◆ PROVIDED RECORDS

_ _ _ _ _ _ _

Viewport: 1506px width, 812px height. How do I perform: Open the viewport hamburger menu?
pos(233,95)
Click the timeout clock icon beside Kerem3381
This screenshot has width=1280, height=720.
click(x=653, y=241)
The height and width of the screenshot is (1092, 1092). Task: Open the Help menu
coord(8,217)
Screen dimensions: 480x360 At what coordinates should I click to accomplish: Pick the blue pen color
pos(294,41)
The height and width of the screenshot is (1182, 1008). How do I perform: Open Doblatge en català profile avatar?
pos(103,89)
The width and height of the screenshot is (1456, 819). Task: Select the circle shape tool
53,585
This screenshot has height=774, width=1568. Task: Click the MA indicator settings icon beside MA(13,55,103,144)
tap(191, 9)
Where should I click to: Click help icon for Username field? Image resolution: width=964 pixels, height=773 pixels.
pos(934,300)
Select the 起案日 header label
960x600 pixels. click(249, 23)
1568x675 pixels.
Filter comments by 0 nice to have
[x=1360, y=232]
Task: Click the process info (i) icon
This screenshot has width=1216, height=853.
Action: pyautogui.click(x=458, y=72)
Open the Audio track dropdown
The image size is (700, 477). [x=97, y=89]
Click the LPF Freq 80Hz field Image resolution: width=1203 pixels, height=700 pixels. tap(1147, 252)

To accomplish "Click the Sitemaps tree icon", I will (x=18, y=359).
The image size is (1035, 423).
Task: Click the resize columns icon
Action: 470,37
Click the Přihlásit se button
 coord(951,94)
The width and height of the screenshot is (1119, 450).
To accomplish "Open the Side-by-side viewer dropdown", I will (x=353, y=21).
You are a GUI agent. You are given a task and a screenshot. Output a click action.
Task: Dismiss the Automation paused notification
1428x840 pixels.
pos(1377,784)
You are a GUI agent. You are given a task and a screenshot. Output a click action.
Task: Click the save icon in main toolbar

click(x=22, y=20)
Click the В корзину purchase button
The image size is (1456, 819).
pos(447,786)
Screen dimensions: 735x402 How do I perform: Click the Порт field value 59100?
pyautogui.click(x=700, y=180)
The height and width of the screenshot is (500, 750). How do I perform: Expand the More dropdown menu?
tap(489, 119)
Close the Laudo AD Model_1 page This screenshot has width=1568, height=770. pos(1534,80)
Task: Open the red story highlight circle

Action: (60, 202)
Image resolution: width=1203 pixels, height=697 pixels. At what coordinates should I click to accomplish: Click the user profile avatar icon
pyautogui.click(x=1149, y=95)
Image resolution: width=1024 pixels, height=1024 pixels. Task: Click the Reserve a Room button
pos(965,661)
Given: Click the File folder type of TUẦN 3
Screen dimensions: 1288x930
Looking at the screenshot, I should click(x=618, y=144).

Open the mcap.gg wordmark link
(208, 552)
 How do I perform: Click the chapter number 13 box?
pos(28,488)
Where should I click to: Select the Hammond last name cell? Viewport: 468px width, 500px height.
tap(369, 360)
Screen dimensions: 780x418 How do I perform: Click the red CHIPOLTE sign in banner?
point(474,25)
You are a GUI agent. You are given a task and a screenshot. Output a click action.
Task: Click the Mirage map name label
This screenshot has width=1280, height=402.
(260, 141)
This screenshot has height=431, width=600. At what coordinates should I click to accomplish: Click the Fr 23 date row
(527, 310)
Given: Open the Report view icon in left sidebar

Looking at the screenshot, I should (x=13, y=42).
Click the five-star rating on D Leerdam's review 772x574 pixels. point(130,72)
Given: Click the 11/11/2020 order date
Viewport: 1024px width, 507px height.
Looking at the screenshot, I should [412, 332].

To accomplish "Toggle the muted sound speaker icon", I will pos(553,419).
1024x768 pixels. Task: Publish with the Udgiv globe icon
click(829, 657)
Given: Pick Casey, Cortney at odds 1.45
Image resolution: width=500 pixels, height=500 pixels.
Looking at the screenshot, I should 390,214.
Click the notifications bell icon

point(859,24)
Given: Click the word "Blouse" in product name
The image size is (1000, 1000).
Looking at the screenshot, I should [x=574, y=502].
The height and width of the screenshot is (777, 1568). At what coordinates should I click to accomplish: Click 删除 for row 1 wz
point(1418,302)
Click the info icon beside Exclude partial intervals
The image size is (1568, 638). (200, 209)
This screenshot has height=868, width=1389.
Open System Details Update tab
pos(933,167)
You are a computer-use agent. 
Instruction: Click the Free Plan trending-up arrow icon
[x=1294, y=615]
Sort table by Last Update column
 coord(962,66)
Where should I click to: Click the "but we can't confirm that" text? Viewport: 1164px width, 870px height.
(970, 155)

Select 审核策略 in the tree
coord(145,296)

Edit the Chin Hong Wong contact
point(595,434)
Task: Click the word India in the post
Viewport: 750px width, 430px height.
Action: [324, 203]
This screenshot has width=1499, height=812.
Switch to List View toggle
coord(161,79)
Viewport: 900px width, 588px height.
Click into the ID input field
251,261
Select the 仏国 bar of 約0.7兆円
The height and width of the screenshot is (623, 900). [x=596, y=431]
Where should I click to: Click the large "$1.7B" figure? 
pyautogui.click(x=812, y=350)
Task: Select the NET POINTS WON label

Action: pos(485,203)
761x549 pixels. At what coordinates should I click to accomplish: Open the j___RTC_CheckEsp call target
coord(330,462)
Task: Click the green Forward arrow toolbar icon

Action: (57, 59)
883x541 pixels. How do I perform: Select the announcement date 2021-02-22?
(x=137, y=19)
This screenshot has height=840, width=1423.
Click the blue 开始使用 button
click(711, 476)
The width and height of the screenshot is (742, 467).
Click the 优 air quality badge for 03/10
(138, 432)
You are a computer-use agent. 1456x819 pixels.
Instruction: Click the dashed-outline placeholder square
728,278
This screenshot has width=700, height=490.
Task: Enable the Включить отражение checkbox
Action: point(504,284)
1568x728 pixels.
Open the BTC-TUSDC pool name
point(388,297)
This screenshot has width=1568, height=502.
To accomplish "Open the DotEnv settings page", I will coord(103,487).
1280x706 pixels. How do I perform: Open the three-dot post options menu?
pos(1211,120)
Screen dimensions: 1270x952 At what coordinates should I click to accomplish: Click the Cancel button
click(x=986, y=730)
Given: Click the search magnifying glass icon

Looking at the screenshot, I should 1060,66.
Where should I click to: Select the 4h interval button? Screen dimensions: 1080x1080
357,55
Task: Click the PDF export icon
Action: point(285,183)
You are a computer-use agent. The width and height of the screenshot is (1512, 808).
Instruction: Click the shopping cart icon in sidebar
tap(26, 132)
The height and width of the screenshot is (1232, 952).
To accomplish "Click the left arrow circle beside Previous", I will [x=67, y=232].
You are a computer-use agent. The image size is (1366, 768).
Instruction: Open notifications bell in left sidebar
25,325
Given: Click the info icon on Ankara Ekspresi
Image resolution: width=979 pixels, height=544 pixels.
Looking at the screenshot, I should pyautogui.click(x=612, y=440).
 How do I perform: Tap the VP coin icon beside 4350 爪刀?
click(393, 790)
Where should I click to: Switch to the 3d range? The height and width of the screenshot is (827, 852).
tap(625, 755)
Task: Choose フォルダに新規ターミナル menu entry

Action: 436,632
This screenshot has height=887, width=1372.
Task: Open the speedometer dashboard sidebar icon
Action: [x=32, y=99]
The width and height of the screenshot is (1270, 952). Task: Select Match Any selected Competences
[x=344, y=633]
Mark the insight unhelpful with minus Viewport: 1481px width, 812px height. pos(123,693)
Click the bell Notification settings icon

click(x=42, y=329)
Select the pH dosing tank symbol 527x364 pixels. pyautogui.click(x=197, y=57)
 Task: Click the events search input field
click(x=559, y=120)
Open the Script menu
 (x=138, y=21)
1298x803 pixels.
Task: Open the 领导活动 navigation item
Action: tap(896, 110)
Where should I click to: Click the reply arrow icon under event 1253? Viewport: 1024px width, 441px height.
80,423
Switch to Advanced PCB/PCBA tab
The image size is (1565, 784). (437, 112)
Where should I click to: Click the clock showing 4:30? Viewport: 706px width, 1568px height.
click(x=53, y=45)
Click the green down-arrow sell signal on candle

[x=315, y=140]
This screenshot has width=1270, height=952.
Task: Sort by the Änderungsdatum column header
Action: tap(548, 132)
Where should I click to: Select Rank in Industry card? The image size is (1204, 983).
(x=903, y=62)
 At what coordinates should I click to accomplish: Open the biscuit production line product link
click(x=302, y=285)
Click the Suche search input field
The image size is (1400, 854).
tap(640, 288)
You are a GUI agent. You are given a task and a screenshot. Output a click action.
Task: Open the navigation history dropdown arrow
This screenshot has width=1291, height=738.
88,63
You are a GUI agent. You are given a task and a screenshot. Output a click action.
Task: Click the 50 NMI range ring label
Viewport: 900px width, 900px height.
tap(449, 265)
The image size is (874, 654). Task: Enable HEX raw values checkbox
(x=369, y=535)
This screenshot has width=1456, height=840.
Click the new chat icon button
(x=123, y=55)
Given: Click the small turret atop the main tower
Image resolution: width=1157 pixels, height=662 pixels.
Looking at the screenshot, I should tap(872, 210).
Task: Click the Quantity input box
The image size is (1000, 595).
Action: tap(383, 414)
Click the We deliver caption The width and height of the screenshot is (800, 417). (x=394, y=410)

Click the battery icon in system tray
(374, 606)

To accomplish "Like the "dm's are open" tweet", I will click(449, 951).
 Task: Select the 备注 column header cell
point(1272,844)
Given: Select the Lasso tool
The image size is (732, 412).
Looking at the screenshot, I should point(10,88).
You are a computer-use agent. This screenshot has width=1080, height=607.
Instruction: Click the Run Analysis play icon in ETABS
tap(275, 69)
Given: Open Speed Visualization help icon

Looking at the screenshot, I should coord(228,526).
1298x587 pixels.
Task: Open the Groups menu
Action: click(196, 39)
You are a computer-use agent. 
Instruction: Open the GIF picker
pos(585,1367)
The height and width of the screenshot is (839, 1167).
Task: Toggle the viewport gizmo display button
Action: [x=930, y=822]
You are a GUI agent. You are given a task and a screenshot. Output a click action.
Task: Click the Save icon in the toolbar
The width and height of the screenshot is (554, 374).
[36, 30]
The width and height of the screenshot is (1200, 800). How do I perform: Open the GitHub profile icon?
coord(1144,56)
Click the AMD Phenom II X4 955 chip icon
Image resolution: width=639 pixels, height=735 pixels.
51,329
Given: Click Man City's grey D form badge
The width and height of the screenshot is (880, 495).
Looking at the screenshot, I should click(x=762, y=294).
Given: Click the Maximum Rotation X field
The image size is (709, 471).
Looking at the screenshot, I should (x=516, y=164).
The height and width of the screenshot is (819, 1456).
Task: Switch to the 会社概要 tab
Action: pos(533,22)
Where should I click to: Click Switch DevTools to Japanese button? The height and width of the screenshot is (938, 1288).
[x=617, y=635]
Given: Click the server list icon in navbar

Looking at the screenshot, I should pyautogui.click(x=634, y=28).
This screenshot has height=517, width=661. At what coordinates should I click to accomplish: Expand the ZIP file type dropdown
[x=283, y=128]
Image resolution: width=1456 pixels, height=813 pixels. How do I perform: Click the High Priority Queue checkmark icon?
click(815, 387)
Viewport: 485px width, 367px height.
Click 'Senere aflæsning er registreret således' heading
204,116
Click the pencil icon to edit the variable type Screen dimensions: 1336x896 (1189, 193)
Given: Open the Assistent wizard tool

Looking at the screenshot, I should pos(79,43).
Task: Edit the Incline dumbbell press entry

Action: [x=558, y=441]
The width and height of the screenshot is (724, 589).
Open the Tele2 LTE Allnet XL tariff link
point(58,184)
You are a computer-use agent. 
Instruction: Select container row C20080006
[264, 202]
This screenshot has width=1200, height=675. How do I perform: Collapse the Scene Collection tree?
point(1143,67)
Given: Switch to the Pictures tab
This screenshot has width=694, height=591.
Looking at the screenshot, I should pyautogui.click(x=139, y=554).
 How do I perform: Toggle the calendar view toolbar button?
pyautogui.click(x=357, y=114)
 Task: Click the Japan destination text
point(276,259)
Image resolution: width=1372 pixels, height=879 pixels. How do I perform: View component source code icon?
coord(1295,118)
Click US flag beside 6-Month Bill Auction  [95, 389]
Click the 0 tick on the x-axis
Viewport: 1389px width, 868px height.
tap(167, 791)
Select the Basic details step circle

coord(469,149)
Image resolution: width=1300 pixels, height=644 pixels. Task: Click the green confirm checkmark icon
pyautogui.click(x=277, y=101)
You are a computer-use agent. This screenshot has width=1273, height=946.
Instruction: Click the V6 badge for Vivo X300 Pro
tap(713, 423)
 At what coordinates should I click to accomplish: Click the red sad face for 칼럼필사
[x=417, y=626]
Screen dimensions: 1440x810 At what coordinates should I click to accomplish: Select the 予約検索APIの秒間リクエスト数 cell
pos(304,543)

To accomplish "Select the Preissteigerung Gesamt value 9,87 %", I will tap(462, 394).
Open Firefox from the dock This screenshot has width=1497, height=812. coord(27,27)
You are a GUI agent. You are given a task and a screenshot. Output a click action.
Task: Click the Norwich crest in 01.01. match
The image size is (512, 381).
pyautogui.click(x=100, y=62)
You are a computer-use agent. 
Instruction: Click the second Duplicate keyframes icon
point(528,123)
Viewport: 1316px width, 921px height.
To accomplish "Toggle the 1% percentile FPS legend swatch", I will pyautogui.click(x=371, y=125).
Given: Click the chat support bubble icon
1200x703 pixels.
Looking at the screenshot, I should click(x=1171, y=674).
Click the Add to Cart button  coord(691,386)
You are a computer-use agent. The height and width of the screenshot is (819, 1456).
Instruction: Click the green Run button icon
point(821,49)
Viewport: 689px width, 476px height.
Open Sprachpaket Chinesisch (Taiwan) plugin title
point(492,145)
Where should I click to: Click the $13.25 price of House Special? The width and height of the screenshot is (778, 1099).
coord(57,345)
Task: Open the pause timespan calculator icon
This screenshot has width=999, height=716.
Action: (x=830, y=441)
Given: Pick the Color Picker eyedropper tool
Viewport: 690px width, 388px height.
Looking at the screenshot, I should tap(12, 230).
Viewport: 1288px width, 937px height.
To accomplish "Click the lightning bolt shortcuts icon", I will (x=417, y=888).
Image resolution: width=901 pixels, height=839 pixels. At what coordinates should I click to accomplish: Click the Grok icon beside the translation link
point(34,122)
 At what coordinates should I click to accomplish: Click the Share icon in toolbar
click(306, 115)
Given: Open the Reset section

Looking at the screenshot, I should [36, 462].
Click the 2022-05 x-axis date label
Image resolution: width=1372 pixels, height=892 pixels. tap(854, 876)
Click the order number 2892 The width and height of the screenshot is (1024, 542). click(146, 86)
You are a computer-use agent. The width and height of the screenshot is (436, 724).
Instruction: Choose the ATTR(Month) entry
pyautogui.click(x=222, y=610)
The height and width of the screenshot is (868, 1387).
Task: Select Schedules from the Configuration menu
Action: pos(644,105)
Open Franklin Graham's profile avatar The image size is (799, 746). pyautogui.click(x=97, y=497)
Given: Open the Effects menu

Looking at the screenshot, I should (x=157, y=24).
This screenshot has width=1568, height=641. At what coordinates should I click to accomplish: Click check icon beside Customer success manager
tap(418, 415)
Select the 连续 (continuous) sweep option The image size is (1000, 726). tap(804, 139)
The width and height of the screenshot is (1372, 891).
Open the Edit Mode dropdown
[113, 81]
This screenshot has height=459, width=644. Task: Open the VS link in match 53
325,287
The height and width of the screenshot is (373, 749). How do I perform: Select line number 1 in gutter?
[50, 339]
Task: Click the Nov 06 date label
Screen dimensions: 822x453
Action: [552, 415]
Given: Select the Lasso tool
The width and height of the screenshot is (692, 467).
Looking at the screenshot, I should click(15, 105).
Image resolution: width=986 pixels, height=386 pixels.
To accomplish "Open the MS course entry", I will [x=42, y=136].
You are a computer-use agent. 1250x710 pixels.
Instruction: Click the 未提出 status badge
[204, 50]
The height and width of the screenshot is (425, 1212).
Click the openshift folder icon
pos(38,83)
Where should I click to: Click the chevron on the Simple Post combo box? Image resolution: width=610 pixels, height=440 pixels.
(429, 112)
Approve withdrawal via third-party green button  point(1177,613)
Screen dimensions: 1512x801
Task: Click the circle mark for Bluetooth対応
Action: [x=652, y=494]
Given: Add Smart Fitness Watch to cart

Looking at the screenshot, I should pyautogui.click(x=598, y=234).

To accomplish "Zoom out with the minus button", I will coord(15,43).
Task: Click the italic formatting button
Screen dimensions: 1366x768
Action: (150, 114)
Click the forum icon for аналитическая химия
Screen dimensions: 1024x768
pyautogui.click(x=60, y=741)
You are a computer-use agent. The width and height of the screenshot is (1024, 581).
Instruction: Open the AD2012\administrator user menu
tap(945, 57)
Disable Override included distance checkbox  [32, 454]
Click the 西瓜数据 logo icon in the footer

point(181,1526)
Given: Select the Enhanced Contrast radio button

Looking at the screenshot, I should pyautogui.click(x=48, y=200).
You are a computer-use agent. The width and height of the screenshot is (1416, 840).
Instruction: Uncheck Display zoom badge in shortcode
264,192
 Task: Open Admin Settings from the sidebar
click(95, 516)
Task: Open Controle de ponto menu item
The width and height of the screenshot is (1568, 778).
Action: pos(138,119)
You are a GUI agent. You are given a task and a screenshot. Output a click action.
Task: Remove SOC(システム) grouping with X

_ _ _ _ _ _ _

Output as a numbered list the lines starting with the first line of the entries and going on through the line that contains "coord(8,217)", leaving out any blank lines.

◆ OUTPUT FOR THIS TASK
1. Viewport: 1506px width, 812px height. How do I perform: Open the viewport hamburger menu?
2. pos(233,95)
3. Click the timeout clock icon beside Kerem3381
4. This screenshot has width=1280, height=720.
5. click(x=653, y=241)
6. The height and width of the screenshot is (1092, 1092). Task: Open the Help menu
7. coord(8,217)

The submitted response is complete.